Here at Old College there is little we love more than a bit of grisly murder. Being educated types, we are partial to a bit of history, too, not to mention legend and mystery. With that in mind, there can surely be no finer narrative than that of Jack the Ripper, a much-debated riddle and quite possibly the most famous whodunnit of all time. Over the years I have read numerous books and articles about this most enigmatic of murderers, all of which present compelling evidence as to Jack’s identity, but this one by David Bullock has me finally convinced…
This is an updated edition of the 2012 book The Man Who Would Be Jack and is the culmination of 25 years of research and shines a new light on one of history’s most infamous cases.
Although it treads the well-trodden ground of the Ripper case it is in fact a unique story which focuses on an incredible search for truth, led by an Inspector and two journalists, who in 1893 set about unmasking the Ripper once and for all.
Bullock’s research into this story led to many brand-new discoveries which not only change what we know about the Ripper case but also provides the identity of the number one suspect, Thomas Hayne Cutbush.

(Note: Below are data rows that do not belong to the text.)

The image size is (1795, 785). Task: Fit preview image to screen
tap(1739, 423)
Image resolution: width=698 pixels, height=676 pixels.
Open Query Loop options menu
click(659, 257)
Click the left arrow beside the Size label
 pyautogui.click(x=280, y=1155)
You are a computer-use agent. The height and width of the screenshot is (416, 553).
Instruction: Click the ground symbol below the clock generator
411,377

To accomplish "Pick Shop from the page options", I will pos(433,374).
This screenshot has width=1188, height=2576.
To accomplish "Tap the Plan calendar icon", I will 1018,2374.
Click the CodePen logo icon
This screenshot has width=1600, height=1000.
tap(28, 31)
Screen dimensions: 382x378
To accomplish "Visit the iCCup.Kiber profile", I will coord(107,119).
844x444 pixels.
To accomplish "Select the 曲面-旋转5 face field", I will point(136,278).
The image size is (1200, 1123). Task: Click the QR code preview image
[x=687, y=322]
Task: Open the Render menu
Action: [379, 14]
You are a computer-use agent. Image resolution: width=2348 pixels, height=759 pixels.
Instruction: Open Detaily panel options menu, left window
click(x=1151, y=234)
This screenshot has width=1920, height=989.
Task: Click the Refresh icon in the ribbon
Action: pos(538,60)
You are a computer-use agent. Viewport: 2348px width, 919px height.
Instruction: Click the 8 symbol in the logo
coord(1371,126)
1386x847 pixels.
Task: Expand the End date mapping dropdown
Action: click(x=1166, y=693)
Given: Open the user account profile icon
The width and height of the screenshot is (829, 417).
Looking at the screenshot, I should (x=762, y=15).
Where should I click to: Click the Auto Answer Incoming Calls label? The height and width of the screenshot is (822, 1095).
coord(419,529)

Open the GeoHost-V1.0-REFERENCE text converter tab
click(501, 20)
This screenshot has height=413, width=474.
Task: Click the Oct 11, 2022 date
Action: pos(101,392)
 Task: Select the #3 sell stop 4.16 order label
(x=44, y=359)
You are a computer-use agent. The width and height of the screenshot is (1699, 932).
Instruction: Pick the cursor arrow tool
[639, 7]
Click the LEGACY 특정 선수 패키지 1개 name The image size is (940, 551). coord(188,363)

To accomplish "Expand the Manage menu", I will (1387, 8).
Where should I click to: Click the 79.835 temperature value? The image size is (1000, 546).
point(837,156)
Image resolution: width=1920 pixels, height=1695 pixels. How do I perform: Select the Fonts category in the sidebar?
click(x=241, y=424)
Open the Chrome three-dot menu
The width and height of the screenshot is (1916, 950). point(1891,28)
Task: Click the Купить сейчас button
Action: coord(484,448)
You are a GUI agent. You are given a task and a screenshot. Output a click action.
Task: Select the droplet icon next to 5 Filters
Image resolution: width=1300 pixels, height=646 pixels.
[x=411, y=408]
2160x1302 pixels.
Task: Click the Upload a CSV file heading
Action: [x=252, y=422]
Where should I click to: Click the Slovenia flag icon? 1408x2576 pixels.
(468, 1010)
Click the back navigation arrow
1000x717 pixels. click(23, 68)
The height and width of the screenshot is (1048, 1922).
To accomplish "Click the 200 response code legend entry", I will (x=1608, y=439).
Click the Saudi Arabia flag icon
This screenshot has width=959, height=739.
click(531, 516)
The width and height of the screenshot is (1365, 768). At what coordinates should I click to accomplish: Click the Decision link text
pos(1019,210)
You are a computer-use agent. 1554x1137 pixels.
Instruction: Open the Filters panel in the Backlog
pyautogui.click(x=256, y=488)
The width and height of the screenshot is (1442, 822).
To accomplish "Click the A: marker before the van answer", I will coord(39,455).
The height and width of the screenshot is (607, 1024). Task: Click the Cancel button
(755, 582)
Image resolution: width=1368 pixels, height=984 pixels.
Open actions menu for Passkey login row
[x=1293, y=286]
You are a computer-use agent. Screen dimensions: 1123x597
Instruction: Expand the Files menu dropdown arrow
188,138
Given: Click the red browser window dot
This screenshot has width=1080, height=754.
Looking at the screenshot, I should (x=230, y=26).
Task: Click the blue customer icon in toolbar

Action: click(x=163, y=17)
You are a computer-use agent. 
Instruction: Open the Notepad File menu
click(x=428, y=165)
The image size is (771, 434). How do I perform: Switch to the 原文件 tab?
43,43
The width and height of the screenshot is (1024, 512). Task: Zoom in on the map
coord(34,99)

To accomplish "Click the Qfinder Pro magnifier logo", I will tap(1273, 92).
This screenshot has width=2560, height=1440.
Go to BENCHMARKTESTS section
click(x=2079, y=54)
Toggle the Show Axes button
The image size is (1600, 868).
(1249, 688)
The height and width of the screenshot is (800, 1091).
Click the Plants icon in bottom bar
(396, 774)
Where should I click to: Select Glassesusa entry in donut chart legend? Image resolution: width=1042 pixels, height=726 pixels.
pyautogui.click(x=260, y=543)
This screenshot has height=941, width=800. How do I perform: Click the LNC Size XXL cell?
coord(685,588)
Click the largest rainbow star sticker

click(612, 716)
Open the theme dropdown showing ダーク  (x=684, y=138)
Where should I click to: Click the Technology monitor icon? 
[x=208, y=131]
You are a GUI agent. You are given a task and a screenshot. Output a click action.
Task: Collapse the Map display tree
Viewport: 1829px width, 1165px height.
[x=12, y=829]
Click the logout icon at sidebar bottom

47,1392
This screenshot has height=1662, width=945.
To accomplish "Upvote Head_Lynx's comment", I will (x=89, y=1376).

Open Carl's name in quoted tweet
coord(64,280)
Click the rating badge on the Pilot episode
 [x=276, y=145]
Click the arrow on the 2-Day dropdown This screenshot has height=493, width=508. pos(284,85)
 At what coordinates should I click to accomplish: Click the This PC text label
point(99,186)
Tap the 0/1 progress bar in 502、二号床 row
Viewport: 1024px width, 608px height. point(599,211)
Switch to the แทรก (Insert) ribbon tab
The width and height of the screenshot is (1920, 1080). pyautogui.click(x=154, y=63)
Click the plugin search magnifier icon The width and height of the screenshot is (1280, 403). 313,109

Cutbush was from a middle-class family in Kennington and lived in the attic room of a house occupied by his mother and aunt. He was a strange young man who held a fascination with medicine and surgery and associated with prostitutes. Prior to the Ripper killings, Cutbush believed that he had contracted syphilis from a prostitute who he brutally assaulted. He sought help from a doctor who offered treatment, although he diagnosed that Cutbush was not in fact suffering from the ‘constitutional disease’. Cutbush, though, ignored the doctor’s advice and over-medicated which led to disfigurement.
His family later confirmed that from this period onwards Cutbush’s personality changed. He gave up work and began spending his days reading medical books and his nights walking the streets of London, returning in the early hours with his ‘face twisted’ and covered in mud and blood. When his attic room was later searched by police officers, bloodstained clothing was found hidden in his chimney and covered in turpentine in preparation to be burnt. On the bare floor boards were found crude drawings, made by Cutbush, of mutilated women resembling how the Ripper’s victims were discovered.
By 1891 Cutbush had attacked a servant in the family home and had attempted to kill his mother. He had also threatened to murder his doctor and had attacked a work colleague. Such were the concerns for the safety of his mother and aunt that they decided to turn him over to the local authorities, with Cutbush being sent to Lambeth Infirmary. Within hours he escaped and while on the run he committed knife attacks on two young females.
While at large Cutbush admitted to two strangers that the police were after him because they believed he was the Ripper. Cutbush claimed that he was a doctor (he was actually a clerk in a tea trade and a canvasser for a business directory) and in his own twisted words he stated that he had been “cutting up girls and laying them out”. He was eventually arrested on 9 March 1891 and would be sent to Broadmoor Asylum until his death in 1903. Interestingly after his arrest the Ripper murders immediately stopped.
What is remarkable about the Cutbush story is that the investigation into his involvement in the Ripper case only began after his removal to Broadmoor. His arresting officer, Inspector William Race, believed that there was more to Cutbush than originally thought and when his superiors wouldn’t take up the investigation into Cutbush being a Ripper suspect, Race turned over his evidence to The Sun newspaper.
The press investigation that followed proved to be one of the biggest scoops of the time and found that Cutbush was a man who not only physically resembled eye witness descriptions of the Ripper but who had both the opportunity and motivation to commit the crimes. The evidence that came out of the investigation was overwhelming but it did little to change the mind of the Chief Constable of the Metropolitan Police who believed that the Ripper case was closed.
The Chief Constable, in his defiance against the probing of the press as well as that of one of his own Inspectors, made a sensational admission, that Thomas Cutbush was in fact the nephew of an Executive Superintendent at Scotland Yard and a man who had actively worked on the Ripper case himself.
The Thomas Cutbush story is simply astonishing and through this research Bullock has managed to gain a unique insight into his life and crimes as well as the damming evidence against him.
Since publishing his first book Bullock has collaborated on The Little Book of Jack the Ripper published in 2014 and has become a contributor to a historical journal. He is also a regular speaker on the subject of the Ripper and historical crime and in 2013 appeared on the Channel 5 documentary Inside Broadmoor. Bullock is currently writing a new book which tells the incredible true story of an Edwardian murder mystery which was considered the greatest of its time, with twists a plenty and the most shocking of endings.